Perspective drawing has been developed, and there is a well-developed standard written musical notation.
The theatre is well-established, and most cities would have a permanenent theatre, though country villages and small towns will have to make do with travelling players.
STYLE & FEEL
Tolaria could be best described as “organized”, with reliable postal and coaching services between cities, organized government, and so forth, at least within the civilized areas. However, the effects of the cataclysm mean that population density is relatively low, and thee are pockets of wild country even within the core areas, as well as extensive recently-resettled “frontier” areas.
It is a money economy, with letters of credit used to transfer large amounts, rather than coin. Land ownership and social relationships are usually based on contracts and salaries, rather than feudal rights.
Much of the countryside has a rather “militarized” feel to it. Towns and cities are normally walled, while farmsteads are usually in the “central European defensible style” – blank loopholed outer walls, with windows and doors facing into a walled central courtyard. Most villages outside the more secure core areas have an organized militia, though quality and equipment will be variable. Towns will have a regular watch, as well.
Large standing armies are too expensive to maintain, but most nations maintain garrisons at key points, plus small reaction forces to deal with raiders etc, and troops normally rotate between the two.
Clothes follow medieval styles to an extent, but there are some notable differences. Cotton and silk are both more easily available than they were in our past, and trousers (belted or drawstring) were never replaced by hose. Some outer garments have simple patch pockets, but belt pouches are still the norm. Cloaks are the norm for cold/wet weather, but heavy woollen greatcoats are a more expensive alternative.

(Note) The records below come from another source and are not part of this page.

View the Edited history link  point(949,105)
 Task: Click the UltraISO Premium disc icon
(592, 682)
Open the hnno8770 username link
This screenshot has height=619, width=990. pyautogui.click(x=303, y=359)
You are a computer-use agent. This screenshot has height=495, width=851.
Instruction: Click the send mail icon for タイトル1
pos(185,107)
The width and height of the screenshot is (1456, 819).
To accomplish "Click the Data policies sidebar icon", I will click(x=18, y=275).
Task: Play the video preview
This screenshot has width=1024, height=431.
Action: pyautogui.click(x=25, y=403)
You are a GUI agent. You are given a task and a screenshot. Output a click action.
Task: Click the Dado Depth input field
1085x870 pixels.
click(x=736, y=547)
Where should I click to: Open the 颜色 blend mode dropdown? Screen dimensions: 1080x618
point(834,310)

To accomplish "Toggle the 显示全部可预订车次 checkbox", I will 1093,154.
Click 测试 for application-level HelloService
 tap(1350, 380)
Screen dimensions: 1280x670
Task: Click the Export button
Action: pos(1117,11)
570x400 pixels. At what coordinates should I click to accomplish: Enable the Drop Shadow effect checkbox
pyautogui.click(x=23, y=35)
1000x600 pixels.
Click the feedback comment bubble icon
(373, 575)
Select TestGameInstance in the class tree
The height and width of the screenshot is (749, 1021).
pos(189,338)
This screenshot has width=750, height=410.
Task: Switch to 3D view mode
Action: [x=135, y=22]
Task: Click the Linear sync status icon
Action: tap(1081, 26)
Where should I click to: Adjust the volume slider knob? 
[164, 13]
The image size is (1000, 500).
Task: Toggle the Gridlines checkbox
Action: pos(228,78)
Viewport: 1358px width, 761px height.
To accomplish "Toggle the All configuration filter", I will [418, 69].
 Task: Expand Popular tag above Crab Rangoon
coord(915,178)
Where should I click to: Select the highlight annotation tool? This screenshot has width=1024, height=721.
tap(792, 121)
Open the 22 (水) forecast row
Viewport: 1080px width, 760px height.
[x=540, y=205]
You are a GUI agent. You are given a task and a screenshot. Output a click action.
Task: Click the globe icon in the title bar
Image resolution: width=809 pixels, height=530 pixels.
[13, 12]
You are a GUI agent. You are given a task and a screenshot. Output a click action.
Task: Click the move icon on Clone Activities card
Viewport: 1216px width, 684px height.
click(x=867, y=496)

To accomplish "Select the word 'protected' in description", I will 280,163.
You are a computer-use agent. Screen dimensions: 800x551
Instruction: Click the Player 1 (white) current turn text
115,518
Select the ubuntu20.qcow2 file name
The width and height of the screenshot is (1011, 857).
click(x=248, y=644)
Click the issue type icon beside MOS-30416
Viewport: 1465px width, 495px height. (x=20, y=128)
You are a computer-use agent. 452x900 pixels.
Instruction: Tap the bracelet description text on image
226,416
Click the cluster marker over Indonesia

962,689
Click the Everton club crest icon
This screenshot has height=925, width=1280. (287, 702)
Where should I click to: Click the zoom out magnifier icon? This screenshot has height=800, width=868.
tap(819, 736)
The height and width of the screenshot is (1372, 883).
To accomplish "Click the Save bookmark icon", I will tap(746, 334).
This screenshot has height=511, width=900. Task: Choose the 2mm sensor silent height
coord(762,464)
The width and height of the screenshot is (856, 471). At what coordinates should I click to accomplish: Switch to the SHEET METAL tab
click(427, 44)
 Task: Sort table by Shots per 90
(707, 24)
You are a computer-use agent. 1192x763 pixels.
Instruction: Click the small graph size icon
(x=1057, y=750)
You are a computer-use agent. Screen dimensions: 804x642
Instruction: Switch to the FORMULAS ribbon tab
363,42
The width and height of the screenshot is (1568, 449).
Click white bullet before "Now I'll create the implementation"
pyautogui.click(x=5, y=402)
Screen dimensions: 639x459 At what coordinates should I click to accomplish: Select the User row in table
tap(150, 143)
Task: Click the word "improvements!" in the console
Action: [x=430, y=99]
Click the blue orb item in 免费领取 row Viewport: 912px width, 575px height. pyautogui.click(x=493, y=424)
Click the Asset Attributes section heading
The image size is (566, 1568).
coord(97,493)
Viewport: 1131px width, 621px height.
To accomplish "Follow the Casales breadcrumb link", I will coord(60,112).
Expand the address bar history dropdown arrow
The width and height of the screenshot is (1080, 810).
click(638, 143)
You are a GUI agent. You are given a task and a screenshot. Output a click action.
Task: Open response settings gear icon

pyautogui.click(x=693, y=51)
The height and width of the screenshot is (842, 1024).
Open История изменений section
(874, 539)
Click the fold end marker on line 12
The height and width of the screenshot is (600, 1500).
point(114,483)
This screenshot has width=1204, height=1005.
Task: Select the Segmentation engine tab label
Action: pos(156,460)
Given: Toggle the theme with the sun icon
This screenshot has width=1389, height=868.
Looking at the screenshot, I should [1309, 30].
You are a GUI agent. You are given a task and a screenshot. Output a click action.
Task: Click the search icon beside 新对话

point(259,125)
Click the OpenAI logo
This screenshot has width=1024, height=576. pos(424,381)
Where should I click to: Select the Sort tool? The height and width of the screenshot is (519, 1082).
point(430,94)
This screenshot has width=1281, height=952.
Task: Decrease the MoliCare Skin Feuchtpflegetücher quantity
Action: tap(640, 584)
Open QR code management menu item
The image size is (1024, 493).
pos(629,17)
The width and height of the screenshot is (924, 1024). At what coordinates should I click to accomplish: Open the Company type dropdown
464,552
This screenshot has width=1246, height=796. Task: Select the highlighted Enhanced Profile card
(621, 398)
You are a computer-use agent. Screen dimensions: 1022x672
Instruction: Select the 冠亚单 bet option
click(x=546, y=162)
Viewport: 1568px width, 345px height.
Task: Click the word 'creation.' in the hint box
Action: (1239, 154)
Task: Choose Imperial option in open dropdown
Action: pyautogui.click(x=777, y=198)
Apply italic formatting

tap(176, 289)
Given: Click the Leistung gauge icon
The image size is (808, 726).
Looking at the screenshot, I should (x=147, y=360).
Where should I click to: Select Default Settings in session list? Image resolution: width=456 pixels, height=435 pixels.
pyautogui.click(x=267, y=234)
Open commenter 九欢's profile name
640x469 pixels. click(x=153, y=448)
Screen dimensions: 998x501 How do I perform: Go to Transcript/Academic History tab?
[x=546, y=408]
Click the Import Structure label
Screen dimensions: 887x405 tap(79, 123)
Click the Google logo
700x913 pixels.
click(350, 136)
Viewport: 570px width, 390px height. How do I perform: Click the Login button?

Carrying weapons is generally restricted in towns – heavily armed visitors will often be required to lodge weapons with the watch or militia armoury. Carrying a dagger is acceptable in most circumstances, and they are sometimes given decorative hilts.
Travelers would generally carry light weapons for their own defense, outside very safe core areas – usually a quarterstaff or short sword if not trained as fighters, but anything would be permissible for people with a reasonable need to carry it, and behaving reasonably. Most households outside the towns would be able to turn up two or three weapons without trouble, even if only a couple of spears and a wood axe.